Non-Hermitian thermoelectric transport in graphene: Tunable anomalous transmission through complex barriers
Daniel A. Bonilla, Juan A. Ca\~nas, J. C. P\'erez-Pedraza, A. Mart\'in-Ruiz

TL;DR
This paper explores how complex (non-Hermitian) barriers in graphene influence thermoelectric transport, revealing tunable transmission, modified conductance, and potential for enhanced thermoelectric efficiency.
Contribution
It provides an exact analysis of non-Hermitian effects on graphene transport, demonstrating how imaginary potentials alter scattering, conductance, and thermoelectric properties.
Findings
Imaginary barriers break flux conservation, leading to gain or loss in transmission.
Resonant channels are selectively attenuated or amplified by the imaginary part.

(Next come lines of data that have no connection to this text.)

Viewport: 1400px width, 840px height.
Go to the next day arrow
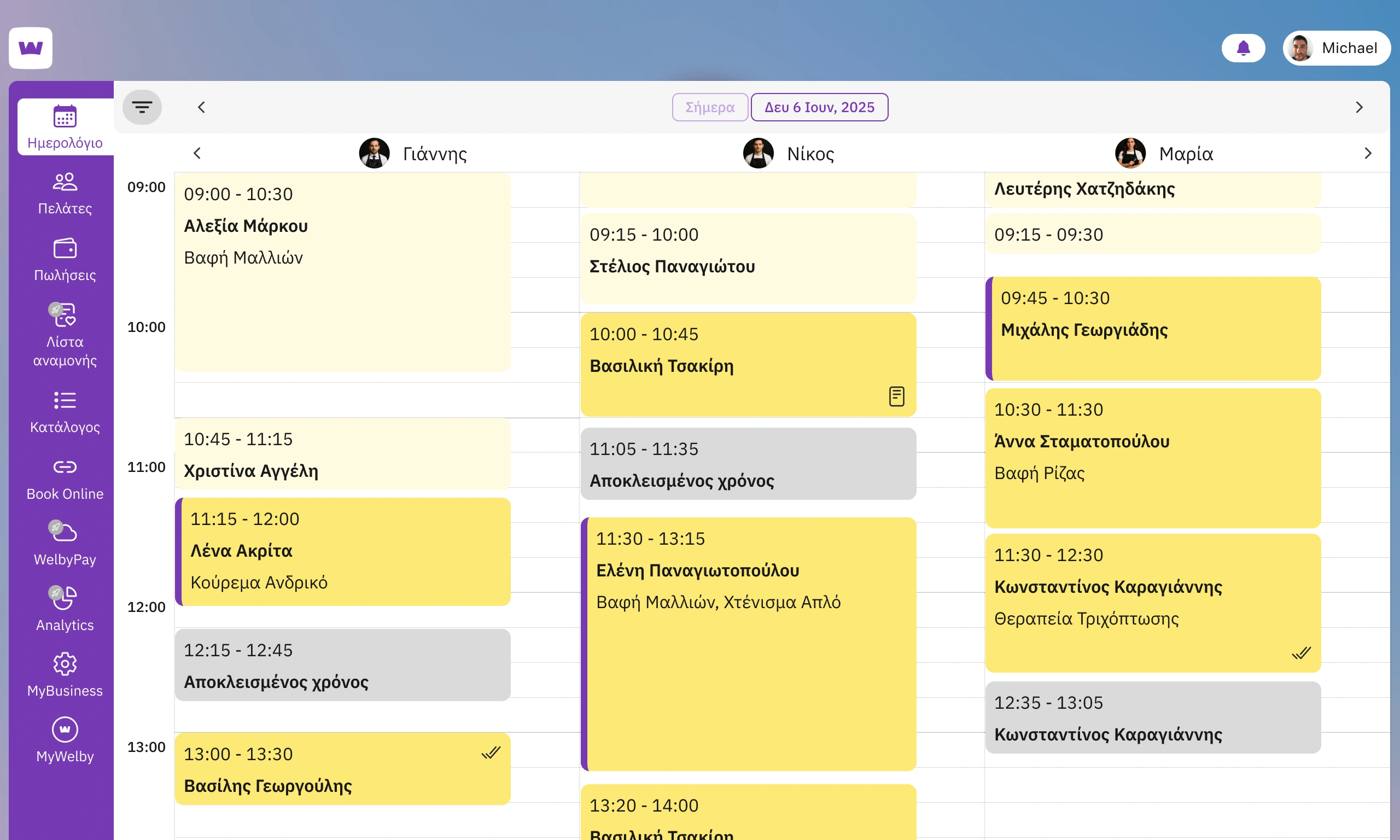tap(1359, 107)
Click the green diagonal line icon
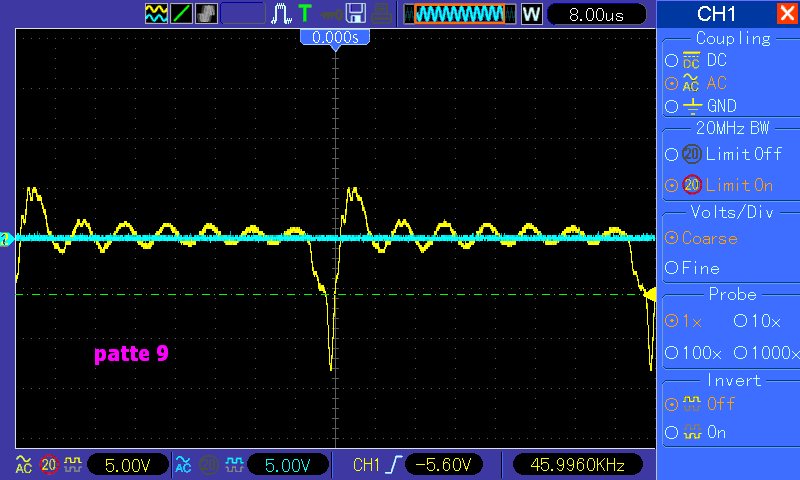The height and width of the screenshot is (480, 800). [x=181, y=14]
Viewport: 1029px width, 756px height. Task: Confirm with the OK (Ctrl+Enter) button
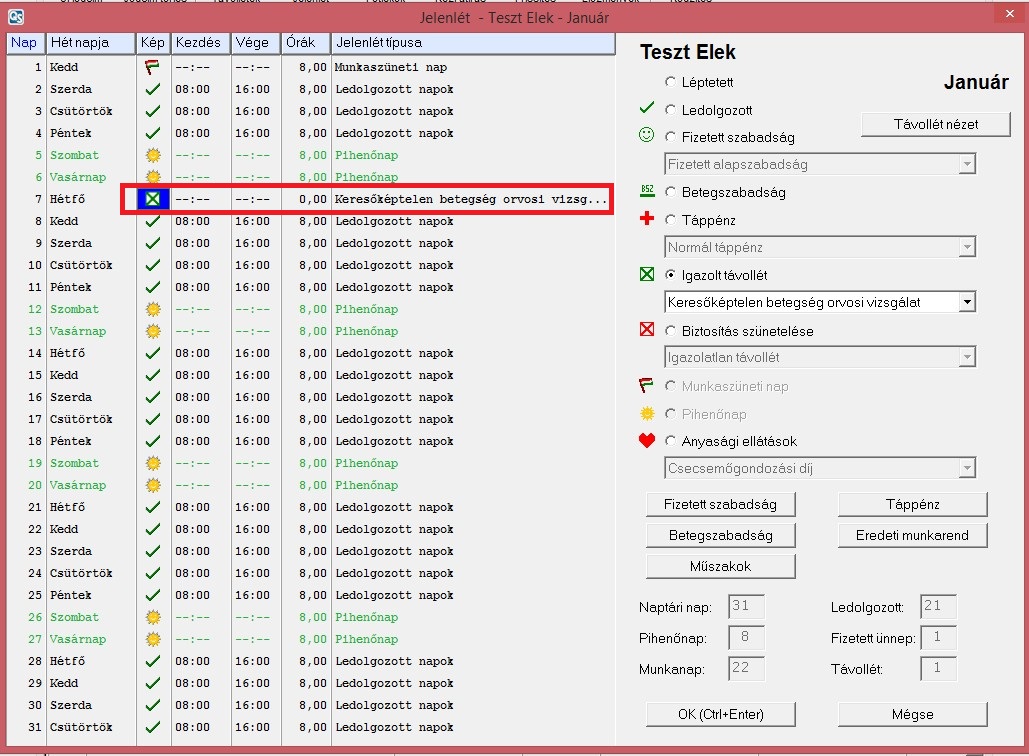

Gain enhances conductance and thermoelectric figure of merit, loss suppresses thermal conductance.
Abstract
We investigate thermoelectric transport in monolayer graphene across a finite complex barrier within a Landauer scattering framework. Solving the Dirac-Weyl problem exactly, we show that the imaginary part of the barrier renders the scattering matrix nonunitary and replaces the usual Hermitian flux conservation by a generalized flux-balance relation determined by the net gain or loss inside the barrier. In the Hermitian limit, the standard graphene -- barrier behavior is recovered, including perfect transmission at normal incidence and Fabry-Perot-type resonances. For a finite imaginary part, however, the same resonant channels are selectively attenuated or amplified, which significantly modifies both the angular response and the conductance profile. We further show that the lead-resolved conductances become dependent on the bias partition, providing a direct signature of the…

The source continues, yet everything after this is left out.